Why do we want better software? Not just for software’s sake, but because: (a) interoperable software would cut down on patients who fall between cracks, (b) there are features like decision support that would improve patient care, (c) simplifying the things that are currently done by hand frees up staff to care for patients, (d) we need visibility into how our healthcare providers are doing but at the moment there’s no single consistent view of stats like “how many people died in surgery or within 60 days of surgery” across the NZ healthcare system, (e) we can’t begin to offer patients their healthcare information if its trapped within the organisations. We want to see safer organisations, better outcomes, fewer errors, more staff time spent delivering care, and visibility into the system.

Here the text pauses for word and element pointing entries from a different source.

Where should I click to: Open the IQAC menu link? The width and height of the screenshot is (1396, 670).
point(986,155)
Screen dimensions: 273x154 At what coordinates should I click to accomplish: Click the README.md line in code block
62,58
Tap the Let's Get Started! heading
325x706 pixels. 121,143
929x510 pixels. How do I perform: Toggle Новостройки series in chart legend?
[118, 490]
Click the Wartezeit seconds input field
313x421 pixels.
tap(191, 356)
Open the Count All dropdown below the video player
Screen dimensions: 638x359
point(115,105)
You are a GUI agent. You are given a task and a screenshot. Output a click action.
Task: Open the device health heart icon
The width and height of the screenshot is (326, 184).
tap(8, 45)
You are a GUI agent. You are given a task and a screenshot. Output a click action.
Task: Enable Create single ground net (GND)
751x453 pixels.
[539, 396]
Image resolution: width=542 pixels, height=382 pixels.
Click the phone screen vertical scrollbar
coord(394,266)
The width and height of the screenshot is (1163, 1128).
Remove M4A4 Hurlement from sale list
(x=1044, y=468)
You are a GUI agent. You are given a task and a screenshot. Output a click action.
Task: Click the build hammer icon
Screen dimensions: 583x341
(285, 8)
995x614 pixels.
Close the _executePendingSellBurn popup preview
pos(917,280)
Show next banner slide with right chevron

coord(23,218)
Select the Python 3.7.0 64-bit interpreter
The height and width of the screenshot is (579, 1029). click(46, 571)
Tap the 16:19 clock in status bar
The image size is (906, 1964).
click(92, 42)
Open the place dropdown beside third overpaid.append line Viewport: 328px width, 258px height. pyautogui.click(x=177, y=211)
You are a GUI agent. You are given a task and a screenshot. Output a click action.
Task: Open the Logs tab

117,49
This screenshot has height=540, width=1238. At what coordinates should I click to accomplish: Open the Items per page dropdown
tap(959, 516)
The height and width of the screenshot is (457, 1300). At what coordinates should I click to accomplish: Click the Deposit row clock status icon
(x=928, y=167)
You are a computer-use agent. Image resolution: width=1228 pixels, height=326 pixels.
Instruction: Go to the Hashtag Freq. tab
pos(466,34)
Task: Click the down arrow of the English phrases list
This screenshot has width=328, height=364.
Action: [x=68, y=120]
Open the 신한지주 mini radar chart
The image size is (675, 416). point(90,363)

Where did we end? This first meeting was to figure out what we wanted to do. We’re writing that up now, and will report it to the new Minister. (Poor bugger, I imagine he’s going through a similar learning curve to me, only several orders of magnitude worse!) Then we’ll gather research to show the current state, what’s lead to successes before and elsewhere, and advise the Minister so he can, hopefully, untangle this ghastly mess.
I talked about the technology trends that any strategy will need to deal with (analog to digital, tethered to mobile, generic to personal, etc.), looked at the system rather than any one facet, and tried to be my usual hardheaded self and keep the focus on what we could realistically achieve. I talked a little about open source, but I want to make sure I understand how software gets adopted and why it doesn’t before I rush in with my pet solutions. The problem here might not be software, it might be the systems and people around it–I just don’t know at this stage.
Thoughts? My apologies if I’ve mischaracterised something. As I said, this all came at a rush and I’m looking forward to learning the whole time I’m there. Corrections in comments welcome!